Count the lines in the data that contain the string "Given", treating uppercase and lowercase as different, and reply with the number alone.
____ Dataset content
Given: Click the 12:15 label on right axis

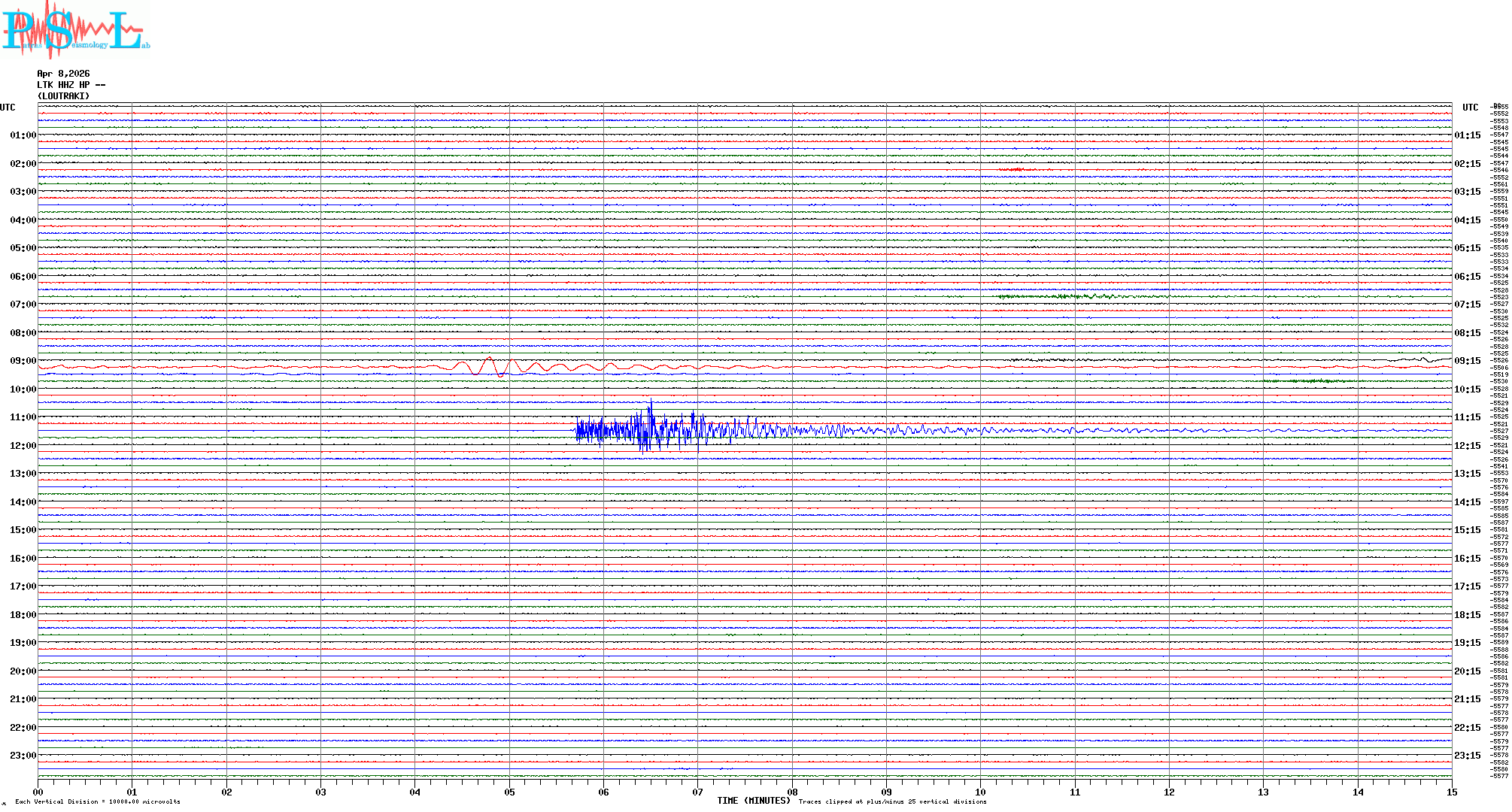Looking at the screenshot, I should [1467, 446].
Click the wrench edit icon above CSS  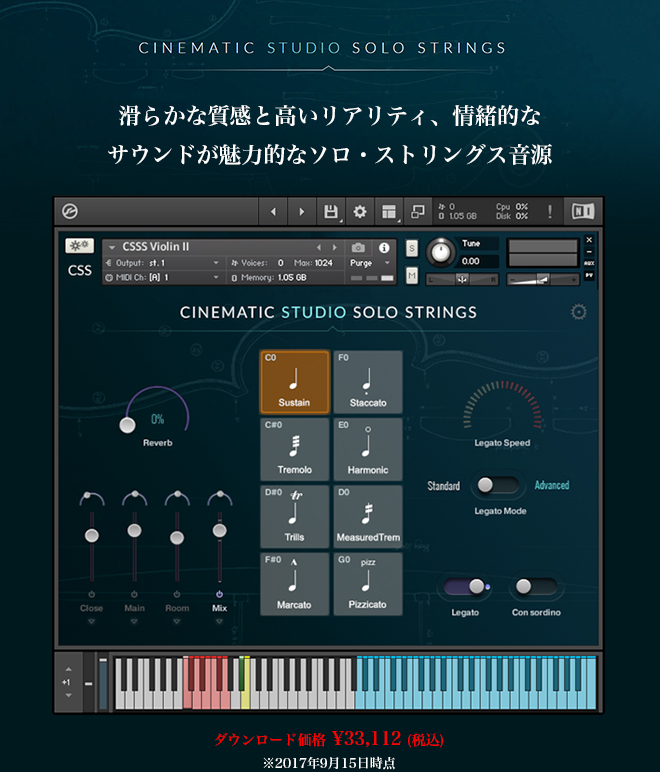[79, 246]
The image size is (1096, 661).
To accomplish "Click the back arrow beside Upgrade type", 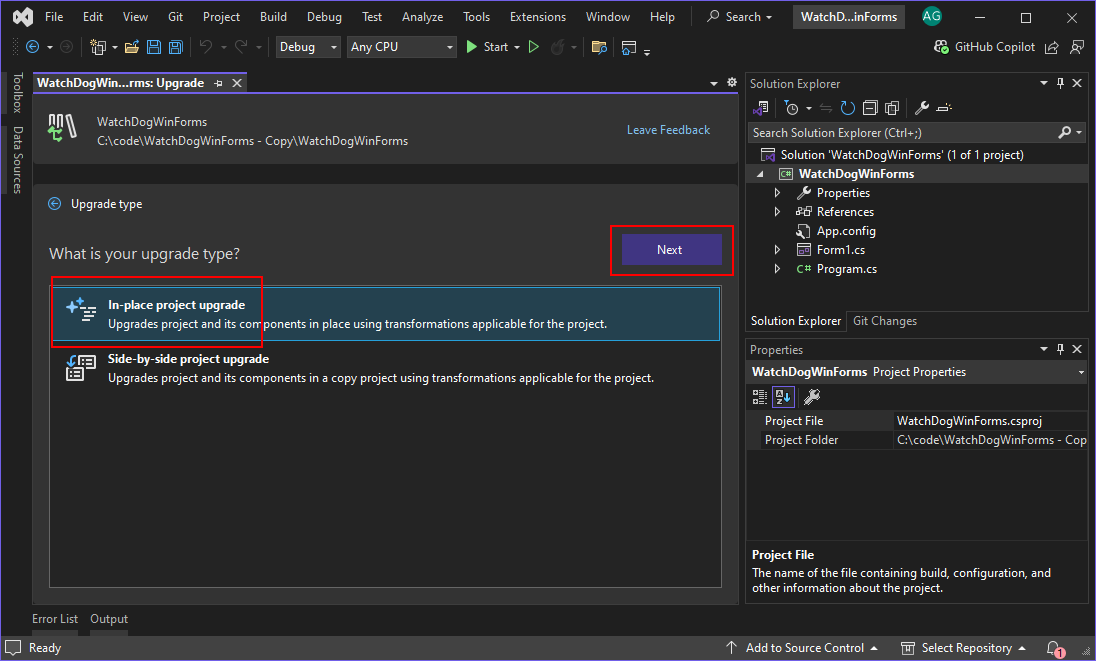I will click(x=55, y=204).
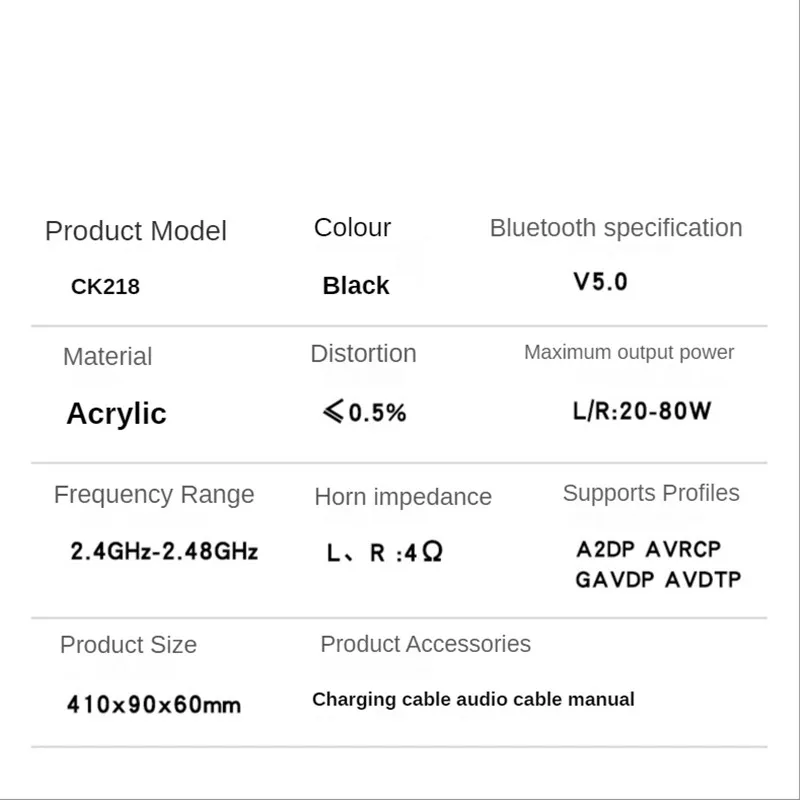Click the Colour label
This screenshot has width=800, height=800.
tap(352, 228)
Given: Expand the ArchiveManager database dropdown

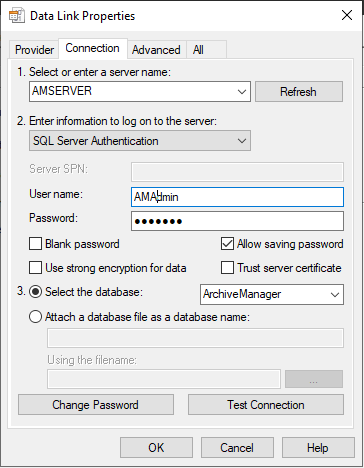Looking at the screenshot, I should (335, 294).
________
* [Solution]:
2